Morreu neste sábado (18) um gigante na história da defesa dos direitos civis. O americano John Lewis foi um pioneiro no combate ao racismo nos Estados Unidos. Esteve ao lado de personagens reconhecidos em todo o planeta, como Martin Luther King. Tinha 80 anos, um câncer no pâncreas, e ideais que não conseguiu ver se realizarem.
Imagine passar 60 anos lutando pela mesma coisa. Aos 21 anos, John Lewis embarcou numa ousada viagem de ônibus. Era um dos 13 de um grupo que foi rodar o sul dos Estados Unidos. A ideia era sempre sentar um negro ao lado de um branco. Já era lei. Não podia haver segregação.
Mas os estados americanos do Sul, por onde eles passariam, ignoravam a decisão da Suprema Corte. O grupo era recebido com pedras, os ônibus eram incendiados. Nas rodoviárias gritavam: matem esses negros.
John Lewis ficou conhecido como um dos 13 cavaleiros da liberdade. E entre eles, como o mais corajoso de todos. Os pais eram pobres agricultores do Alabama, arrendatários de terra. A vida inteira ele estudou em escolas públicas segregadas. Até que na juventude conheceu o homem que viraria o farol para milhares de negros americanos.
Ao repórter Fábio Turci em 2018, Lewis disse que o líder Martin Luther King Junior o inspirou a se posicionar e a ter coragem, e ensinou à humanidade que o melhor caminho é o da paz e do amor. Era isso que Lewis tinha em mente quando bolava seus protestos.Ele entrou na faculdade para estudar filosofia e religião, e um dia, simplesmente, liderou os negros para sentarem na mesma mesa dos brancos na hora do almoço.
Passo a passo o movimento foi crescendo até virar isso: em 1963, milhares de pessoas reunidas na capital do país numa cena que entrou para história como o marco da adesão popular aos movimentos dos direitos civis americanos. Foi nesse dia que Martin Luther King disse a histórica frase: “Eu tenho um sonho.”

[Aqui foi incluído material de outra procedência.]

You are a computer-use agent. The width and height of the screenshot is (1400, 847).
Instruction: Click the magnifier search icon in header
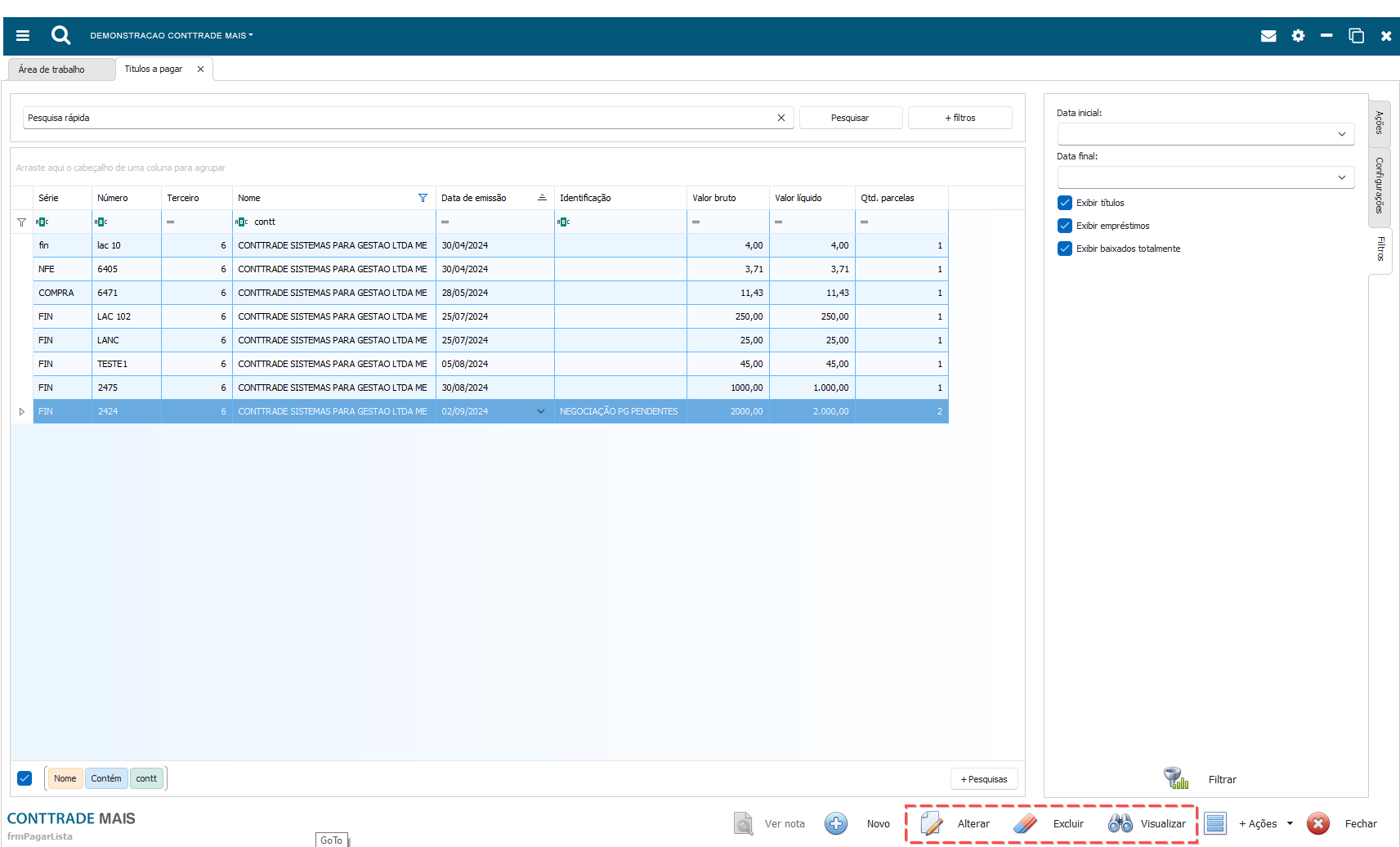coord(60,35)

O desejo era a união de brancos e negros no futuro. Dois anos depois, John Lewis estava lá, na frente de 600 pessoas na cidade de Selma. Eles pediam pacificamente o direito efetivo ao voto. Foram recebidos pela polícia de seu Alabama natal às cassetadas.
Este é John Lewis. Apesar de mais de 40 prisões, agressões físicas duras, sempre defendeu a não-violência. Ele acreditava na democracia. Por mais de 30 anos como deputado, lutou pelo mesmo que lutava na rua.
Você acha que ele não merecia receber em 2011 a Medalha da Liberdade, a mais alta honraria americana, do primeiro presidente negro?
Neste sábado, Barack Obama lembrou que Lewis sempre arriscou a própria vida pela sua causa, inspirou gerações e acreditava que em todos nós existia coragem e um desejo de fazer o que é certo.Outro ex-presidente, Bill Clinton escreveu que Lewis sempre deu tudo de si para resgatar a promessa inalcançada de justiça e liberdade para todos.
O presidente Donald Trump disse estar triste com a notícia da morte do herói dos direitos civis e ordenou bandeiras a meio mastro. O filho mais velho de Martin Luther King Junior disse que Lewis deu voz a quem não tinha e lembrou a cada um de nós que a arma mais poderosa e não-violenta é o voto.
Lewis já lutava contra um câncer no pâncreas quando as ruas foram tomadas, este ano, por protestos contra o racismo e a violência policial, em cenas muito parecidas com as que ele protagonizou faz tanto tempo.
Ele posou com a prefeita de Washington sobre a frase pintada no asfalto: “As vidas dos negros importam. ”Ele já não podia sair para se unir aos manifestantes. Mas contou que chorou ao ver uma cena: a morte de George Floyd, estopim das manifestações. Em 2018 ele já tinha dito: “As relações raciais no país mudaram, mas 50 anos depois as coisas deveriam estar melhores. Mas nós vamos chegar lá.”
Atenção para última frase: “Nós vamos chegar lá.” Sessenta anos de luta e ele nunca perdeu a esperança. Por isso que, mesmo em casa, ele estava na rua ao lado de milhares de pessoas. E elas, é como se estivessem sentadas ao lado dele naquele ônibus. Numa longa viagem rumo à liberdade que ainda não terminou.